PROMPT. Leave out the images and repeat every entry below exactly.

####################

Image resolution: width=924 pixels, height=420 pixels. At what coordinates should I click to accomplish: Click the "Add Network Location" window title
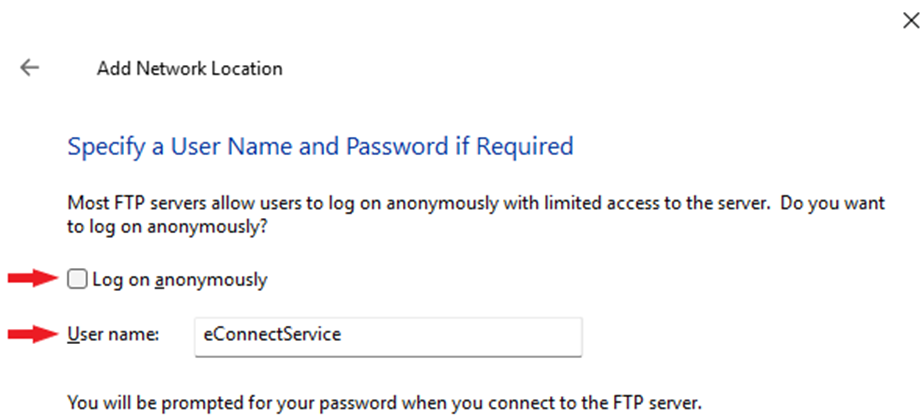[x=189, y=68]
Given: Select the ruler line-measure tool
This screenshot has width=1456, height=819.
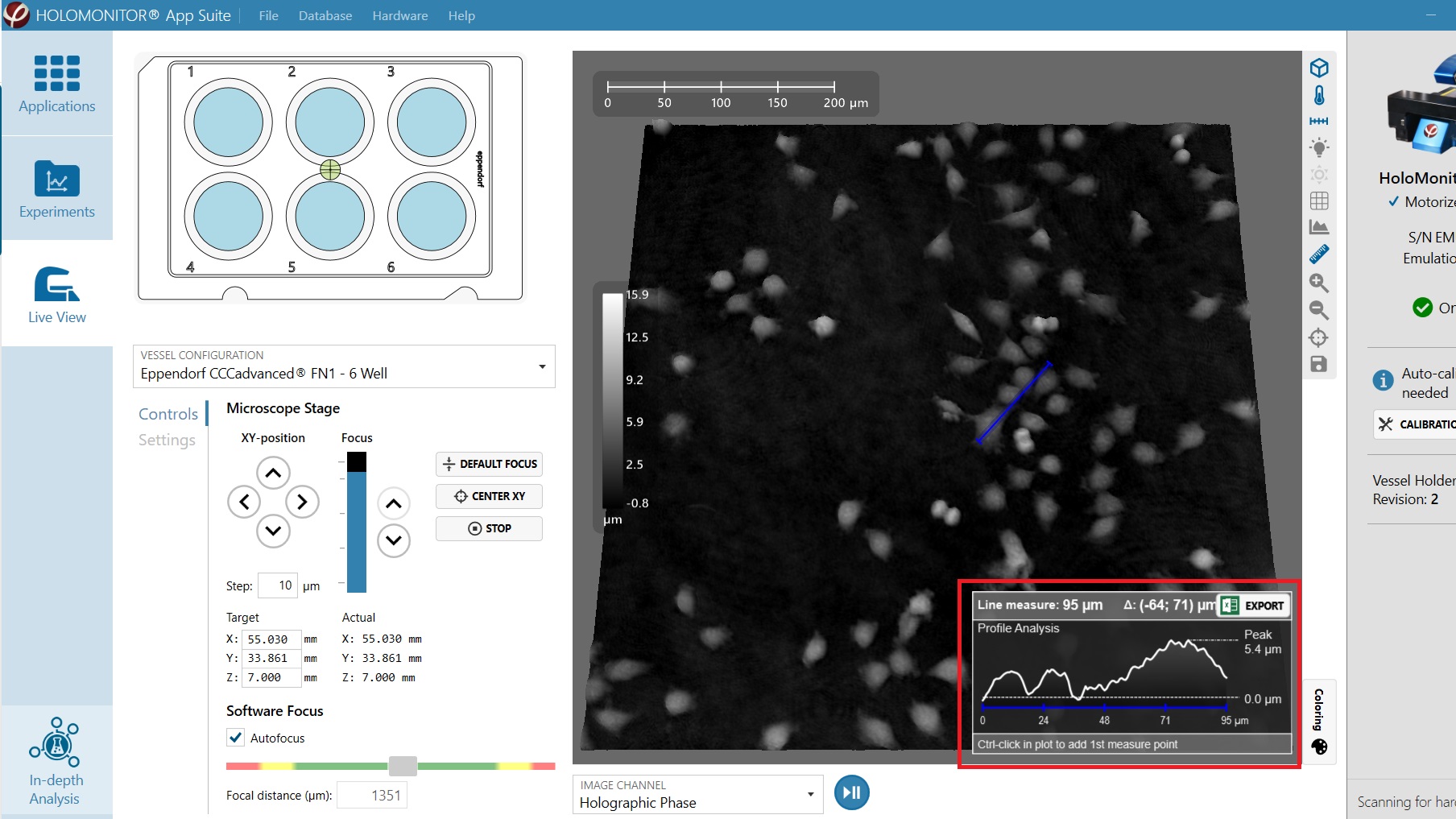Looking at the screenshot, I should tap(1318, 255).
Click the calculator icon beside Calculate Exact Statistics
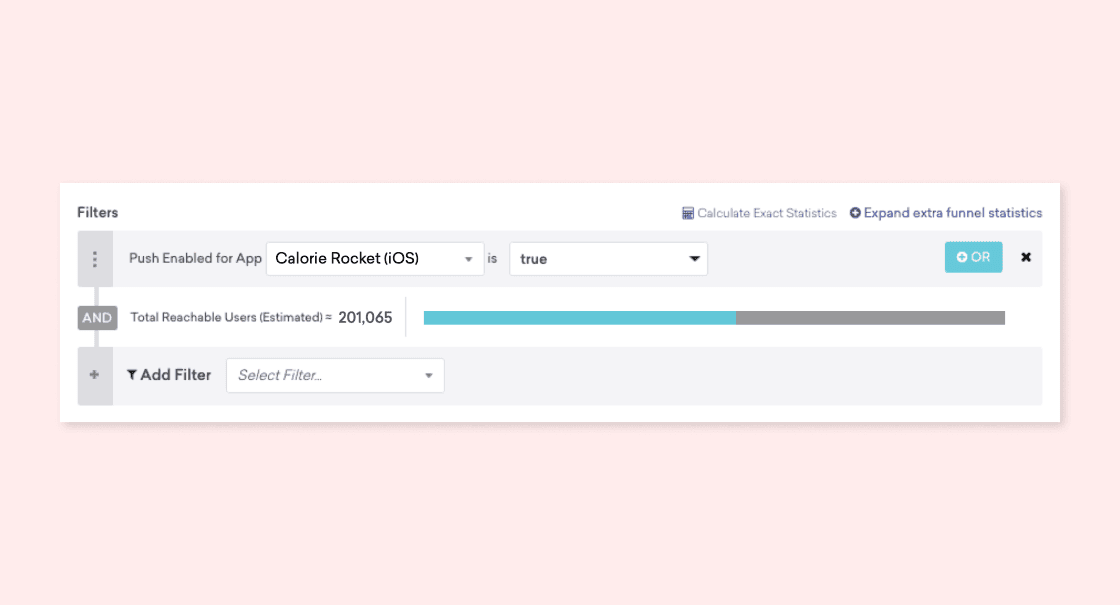1120x605 pixels. [x=688, y=213]
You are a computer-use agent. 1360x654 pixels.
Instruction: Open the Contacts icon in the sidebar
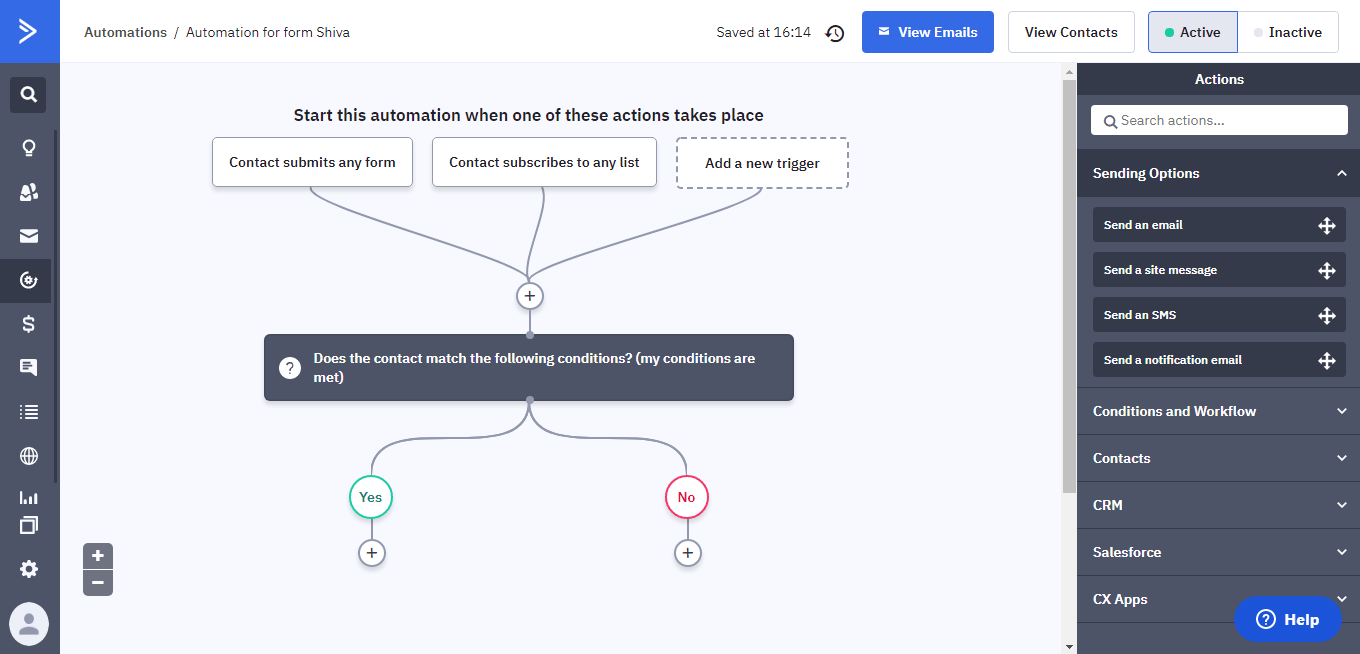pos(29,192)
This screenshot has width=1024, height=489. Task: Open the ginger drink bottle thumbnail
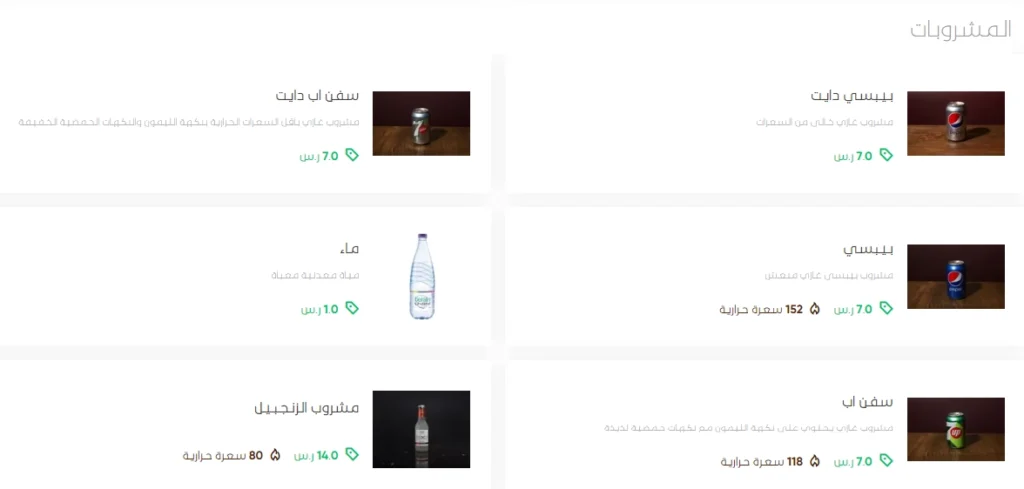[x=421, y=430]
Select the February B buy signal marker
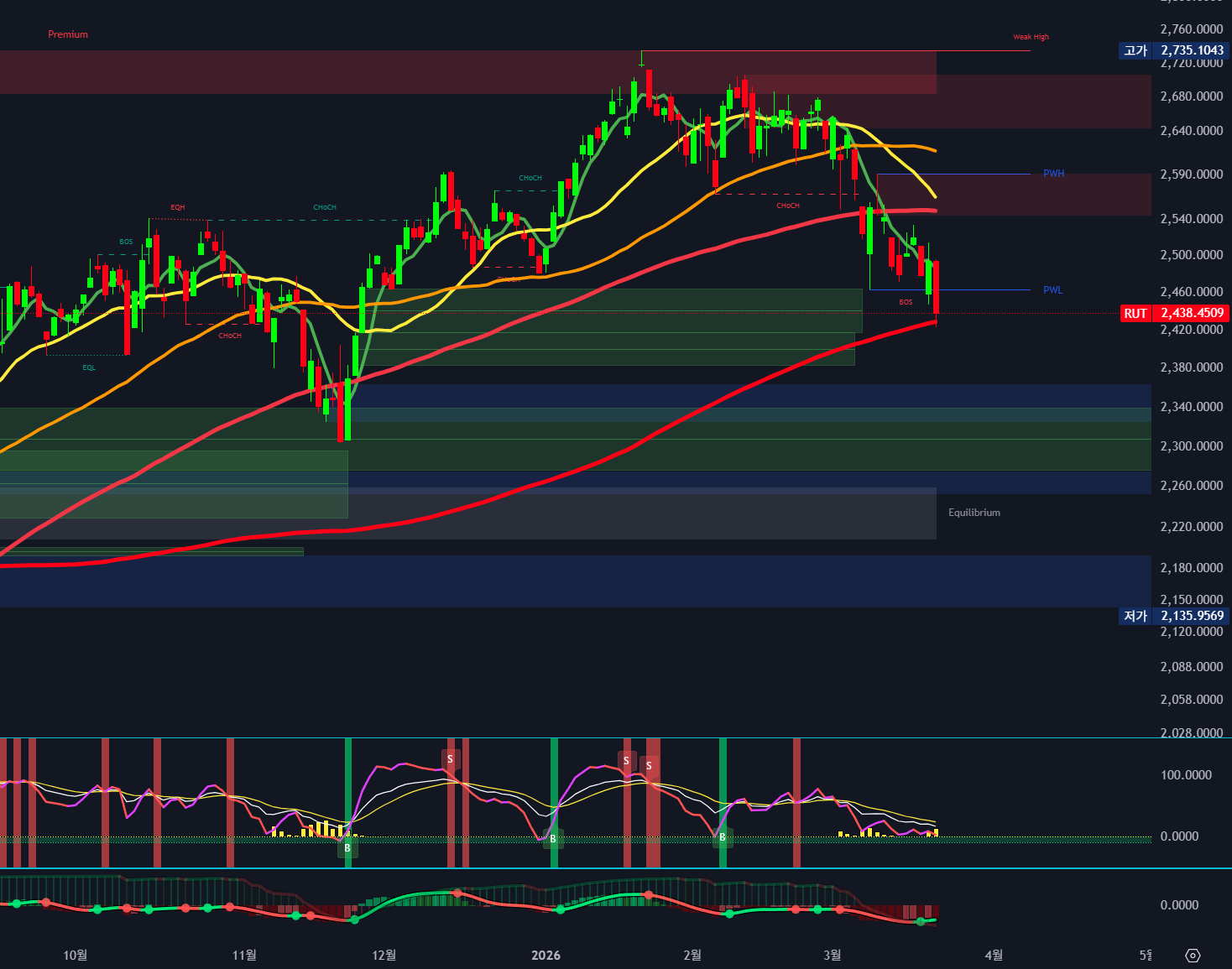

####################

EXERCISE ANSWER.
Image resolution: width=924 pixels, height=420 pixels. At what coordinates should I click to accomplish: Click the "Add Network Location" window title
[x=189, y=68]
Given: Select the ruler line-measure tool
This screenshot has width=1456, height=819.
Looking at the screenshot, I should tap(1318, 255).
Click the calculator icon beside Calculate Exact Statistics
1120x605 pixels. [x=688, y=213]
You are a computer-use agent. 1360x654 pixels.
Instruction: Open the Contacts icon in the sidebar
pos(29,192)
This screenshot has width=1024, height=489. Task: Open the ginger drink bottle thumbnail
[x=421, y=430]
Select the February B buy signal marker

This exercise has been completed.